(Beginning of Records to use)
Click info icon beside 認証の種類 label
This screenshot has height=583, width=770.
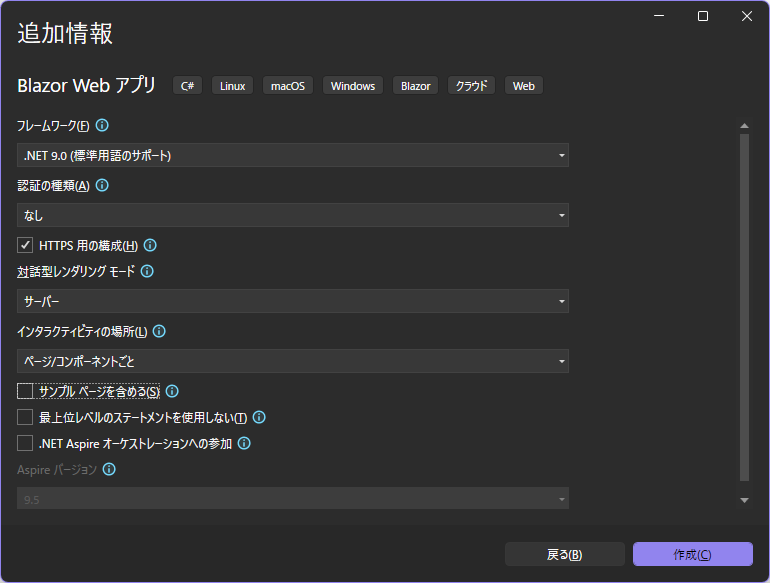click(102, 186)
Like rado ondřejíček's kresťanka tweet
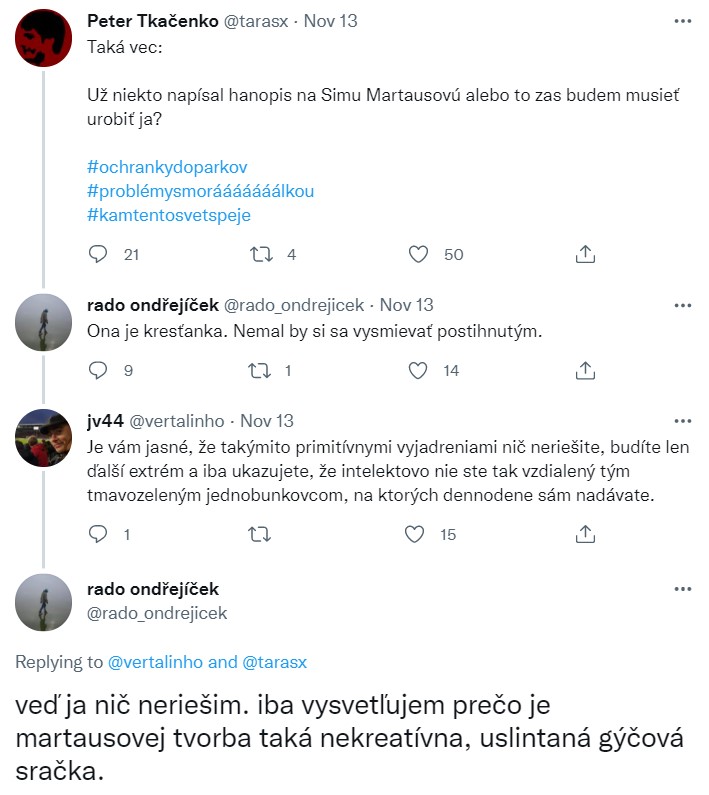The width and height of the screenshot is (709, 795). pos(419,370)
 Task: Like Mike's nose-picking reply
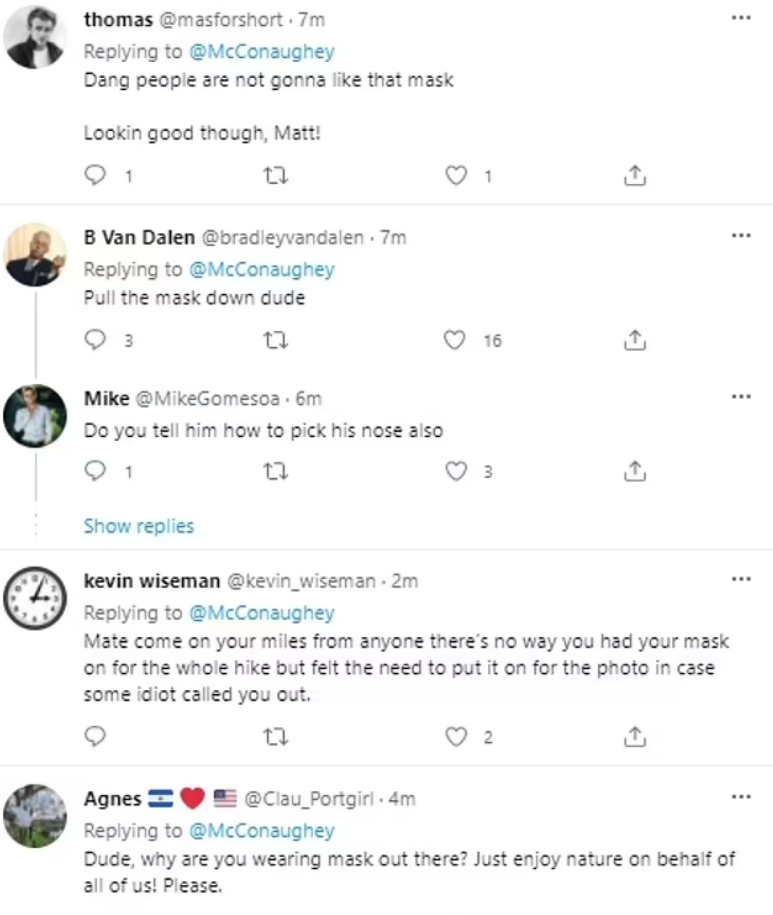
(End of Records to use)
(Beginning of Records to use)
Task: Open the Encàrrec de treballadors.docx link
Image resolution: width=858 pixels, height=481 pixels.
(End of Records to use)
_Work to be completed_
Above are records with pictures. Reproduce exactly only the lines from the line with "Like rado ondřejíček's kresťanka tweet" through the line with "Task: Like Mike's nose-picking reply", both ends included, and leave the pictures out.

_Finished exercise_
Like rado ondřejíček's kresťanka tweet
The width and height of the screenshot is (709, 795). pos(419,370)
 Task: Like Mike's nose-picking reply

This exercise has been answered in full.